For Kondratska, it was the door into an entirely new career.
She arrived in Winnipeg from Ukraine in 2022, searching for a safer place to build a life. At first, she and her husband picked up small residential renovation jobs. He had some experience from back in Ukraine, where he handled renovations for the four coffee shops they owned. But construction was new territory for Kondratska. She quickly learned finishing work including taping, painting, and whatever else the jobs required.
When she heard about the EmpowHer program, it sounded like exactly what she needed: a chance to turn those informal skills into real training.
“Our three organizations got together because we recognized we all needed women in trades,” explained MCSC Executive Director Carol Paul of the partnership with Film Training Manitoba and Canadian Manufacturers and Exporters that ran in 2023-24. “We offered women job readiness and safety training, and then they branched out into hands-on training in one of those three sectors to explore their careers.”
Kondratska chose the painting stream of the program.

“It prepared me to start work and I could advertise myself as being specialized in some fields,” Kondratska noted.
The real takeaway from the program wasn’t just technical skills, though. Confidence was the real tool she walked away with.
“Everything in the program was designed to give us confidence,” she added. “All of us were newcomers, and you always have doubts about if your English is good enough or if someone will understand you. Most of us have high degrees of education back home, but here we can’t express ourselves properly. But being surrounded by other immigrant women – many of whom had also just arrived in Canada – I felt for the first time that I was not alone. There were people who cared, who supported us, and who helped show that there was a path forward.”
Paul saw the same thing in the program.
“It was incredible because we had 45 women from different cultures,” she noted. “They all took care of each other. It was amazing to see the journey of the women going through the program.”
The program was just the beginning of their journeys though. For Kondratska, it initially led her to a job at Virkus Painting, which stemmed from a meeting facilitated by then-MCSC Program Coordinator Nermine Awad (now MCSC’s Finance Manager) at a reception for EmpowHer program participants.
“She asked me how things were going, and I explained that my English wasn’t good enough to understand what I needed to do to pitch myself successfully to employers,” recalled Kondratska. “But she said she could introduce me to someone she knew.”
She did exactly that by introducing her to Samantha Virkus of Virkus Painting, who was also at the event. That meeting served as a sort of job interview for Kondratska, and soon after, she had her first job in the industry.
Her time there eventually ended with seasonal winter layoffs, but by then she had experience, confidence, and connections. She soon landed a new role with New Generation Painting. And these days, the jobsite feels even more like home because her son works there too. Fresh out of high school and starting his own career, he joined the same company.

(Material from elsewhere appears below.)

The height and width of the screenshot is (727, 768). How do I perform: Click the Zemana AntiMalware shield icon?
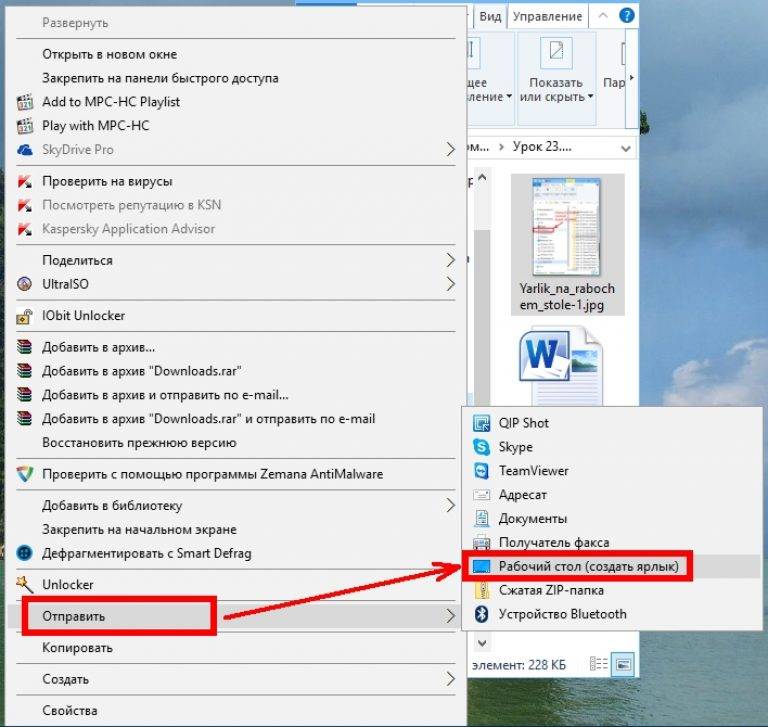pos(25,474)
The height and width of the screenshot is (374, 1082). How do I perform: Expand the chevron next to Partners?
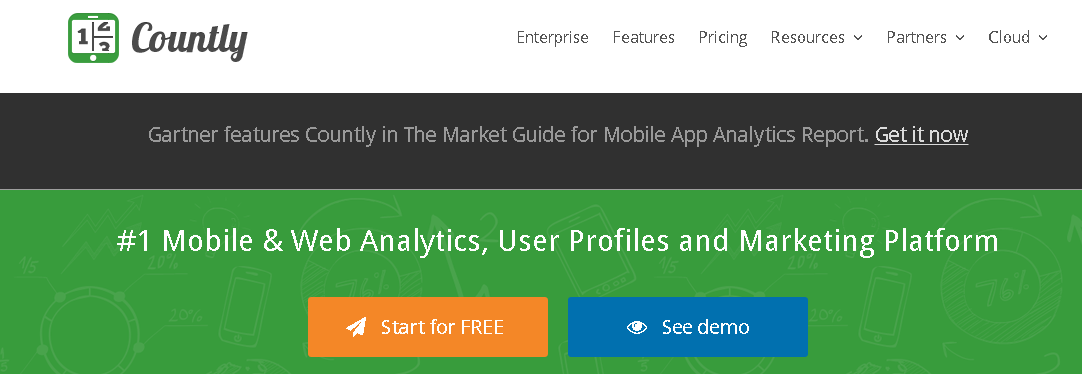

For Paul, stories like Kondratska’s show the ripple effect programs like EmpowHer can have.
“These programs make such an incredible difference in people’s lives,” Paul remarked. “It opens up new avenues for people who may not have otherwise tried the trades. We often follow the career path of our parents, and to break away from that takes such incredible strength. For those that come from other countries in particular, they go through even more struggles to change that trajectory.”
That’s what Kondratska’s hard hat represents. It’s a reminder of her choice to step into a new industry, a new country, and a new life that’s still taking shape, one coat of paint at a time.